2023 Ethiopian crackdown on the hospitality industry
- Date: 10 August 2023
- Type: Anti-LGBT crackdown
- Outcome: Hotels, bars, restaurants and other venues were shut down. Hotel owners were arrested for alleged connection of homosexual activities.

= 2023 Ethiopian crackdown on the hospitality industry =

Anti-LGBT crackdown by the Ethiopian government against hospitality industry

The Ethiopian government launched a crackdown on hotels, bars, restaurant and pubs in Addis Ababa for alleged homosexual activities on 10 August 2023. Security forces raided guest houses to shut them down and arrested managers linked to such acts.

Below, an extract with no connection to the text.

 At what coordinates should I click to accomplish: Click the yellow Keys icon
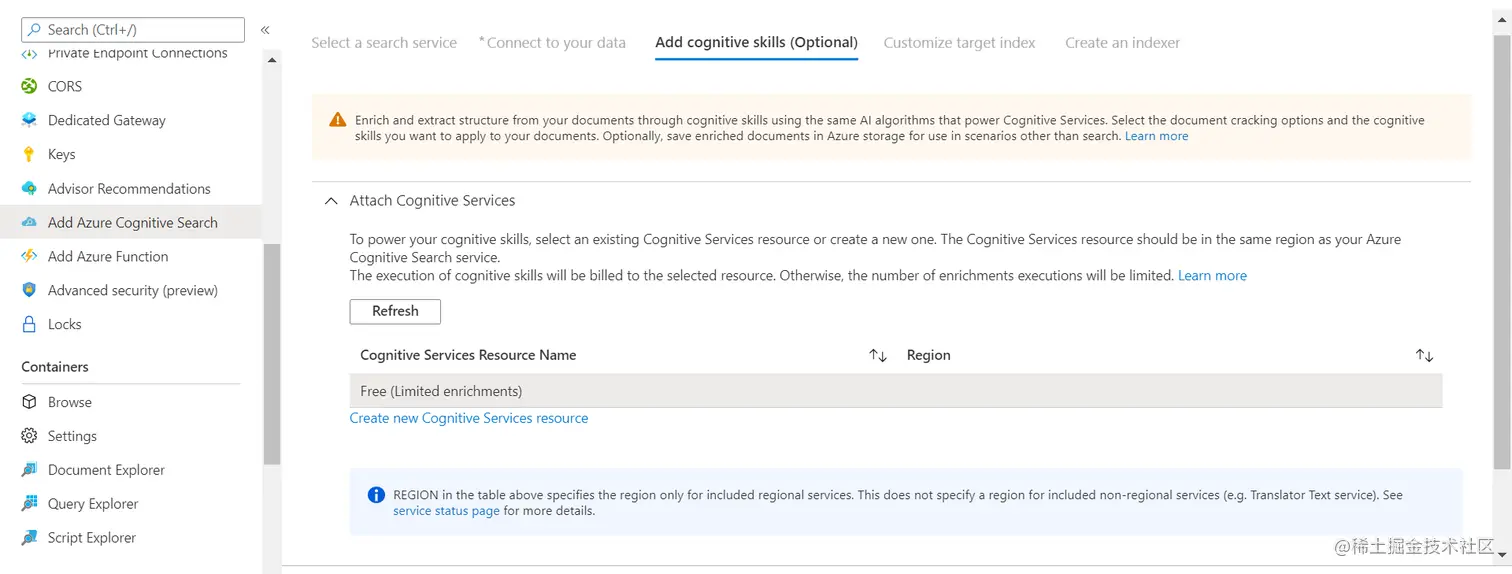click(x=29, y=154)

The Addis Ababa Peace and Security Administration Bureau stated that they were taking measures "against hotels, restaurants, guest houses, and other entertainment venues suspected of involvement in homosexual acts". The House of Guramayle, an LGBT advocacy group, is concerned that the LGBT community is being suppressed and that many self-identified gay, lesbian and transgender people are under attack on online platforms such as TikTok.

==Event==
On 10 August 2023, the Ethiopian government launched crackdowns on venues in the hospitality industry, such as hotels, bars, restaurants and pubs in Addis Ababa for alleged homosexual activities. In an Addis Ababa Peace and Security Administration Bureau statement, the operation is discreet from the public, guest houses have been raided and their managers were arrested. The Bureau called for the public to report such incidents. Human rights groups said that LGBT people are still under persecution and stigma in Ethiopia and their identities are strongly prohibited from being exposed to society.

House of Guramayle, an LGBT advocacy group, is concerned that TikTok is the main platform for LGBT Ethiopians to be harassed by having their names, photographs and online profiles shared. On 2 August, a TikTok user called for gay men to be stabbed in their buttocks and a young man was threatened by saying "We should find them and kill them before stumbling with his foot". Many LGBT Ethiopians feel threatened and abused by TikTok users engaging in coordinated online harassment.